PCTs are busy trying to implement mechanisms for GP Appraisal. The LMC has not yet received full proposals from any PCT but has written recently asking for the final proposals. Despite this some PCTs are starting appraisal before agreement has been reached.
It is very important that GMS GPs realise that their terms of service requirement to undergo appraisal is only valid if the process is properly funded after consultation with the LMC. The Guidance is quite specific. The cost of allowing the GPs’ work to continue unabated while they are absent for the appraisal process, both preparation and the appraisal itself, must be borne by the PCT. Therefore using protected time initiatives where the work stacks up with only emergencies covered is wholly unacceptable.
Other unacceptable means of providing appraisal that may be used by PCTs:
Any GPs who enter into arrangements for appraisal in any of the above ways will be selling themselves and their colleagues short. The GPC negotiators worked hard to achieve the acknowledgement of the Department that appraisal was not an ‘extra’ but part of the GPs’ work commitment.
Opinions vary as to how much time is involved. The GPC says 13.25 hrs are necessary the Department says 6 hrs. The figures for the cost of an appraisal (both parties) vary across the country. As the PCTs are unable to identify funding they will be looking for the cheapest option. In order to achieve this they are likely to try and persuade GPs to accept one of the three ‘No No’ options outlined above.

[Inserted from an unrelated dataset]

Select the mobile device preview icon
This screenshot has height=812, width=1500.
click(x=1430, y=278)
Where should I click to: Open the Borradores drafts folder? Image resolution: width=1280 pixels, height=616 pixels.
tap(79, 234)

Some PCTs have earmarked as little as £350, which of course doesn’t even open the betting. If 13.25 hrs are necessary £1000 will be the minimum requirement for each appraisal. However we await the PCTs’ proposals with interest and the advice of the LMC is not to participate until the process has been properly agreed. Don’t forget the obligation rests with the PCT not with you.
Parliament is now in recess until October. This means that NHS Reform Bill will not be enacted until the autumn at the earliest.

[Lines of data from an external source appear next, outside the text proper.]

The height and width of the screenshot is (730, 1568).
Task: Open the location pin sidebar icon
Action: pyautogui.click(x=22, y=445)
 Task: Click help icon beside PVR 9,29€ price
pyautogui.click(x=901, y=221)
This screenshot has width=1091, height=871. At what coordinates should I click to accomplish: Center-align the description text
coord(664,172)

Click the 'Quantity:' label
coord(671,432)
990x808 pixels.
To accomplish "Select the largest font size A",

This Bill will transfer responsibility for FHS to PCTs and the statutory relationship between LMCs and Health Authorities will cease. LMCs after that time will relate to a PCT or group of PCTs. It is for this reason that in our two counties we have set up the Local Reference Committees, one for each PCT, under the umbrella of a countywide LMC.

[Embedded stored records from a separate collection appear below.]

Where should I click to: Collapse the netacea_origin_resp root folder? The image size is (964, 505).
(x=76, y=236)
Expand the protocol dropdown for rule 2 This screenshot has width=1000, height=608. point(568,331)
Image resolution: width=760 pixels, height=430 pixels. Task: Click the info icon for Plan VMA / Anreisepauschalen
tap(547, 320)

The system on the whole is working well apart from one Berkshire PCT that is clearly trying to undermine a strong appropriate GP voice through the traditional statutory LMC pathways.
The Thames Valley Health Authority has approved the current mechanism, which we intend to continue after the legislation changes. To this end the Secretariat is working on a new Constitution, mirroring the present arrangements, which will be necessary when the new legislation is on the statute book. The new Constitution will need to be approved by the PCTs in the two counties.
Both County LMCs feel it important to keep a countywide body to look at the broad important political issues but that the Local Reference Committees are proving very useful in establishing constructive relationships with PCTs. It is highly unlikely that the current configuration of PCTs will last long. Nick Relph, erstwhile Chief Executive of Berkshire Health Authority and now Chief Executive Officer of Thames Valley Health Authority, has already rationalised the Oxfordshire PCTs. We therefore need to keep a flexible arrangement that can adapt to future changes. Who knows East Berks/West Berks, Milton Keynes, Mid Bucks and South Bucks may emerge. This is just one of the many possible permutations. It is rumoured that there may be new PCTs that cut across county borders.
You will be kept informed but do use your county and local Committees. Make them work for you. Don’t hesitate to let the Secretariat Office know about your concerns so that we may take them up with the PCTs. Although, quite rightly, primary health care is now being looked at from a multidisciplinary standpoint, you as GPs are pivotal in the success or failure of the new arrangements. Failure will benefit nobody.
Buckinghamshire county LMC meets next on 06 September 2002 and Berkshire county LMC on 10 September 2002.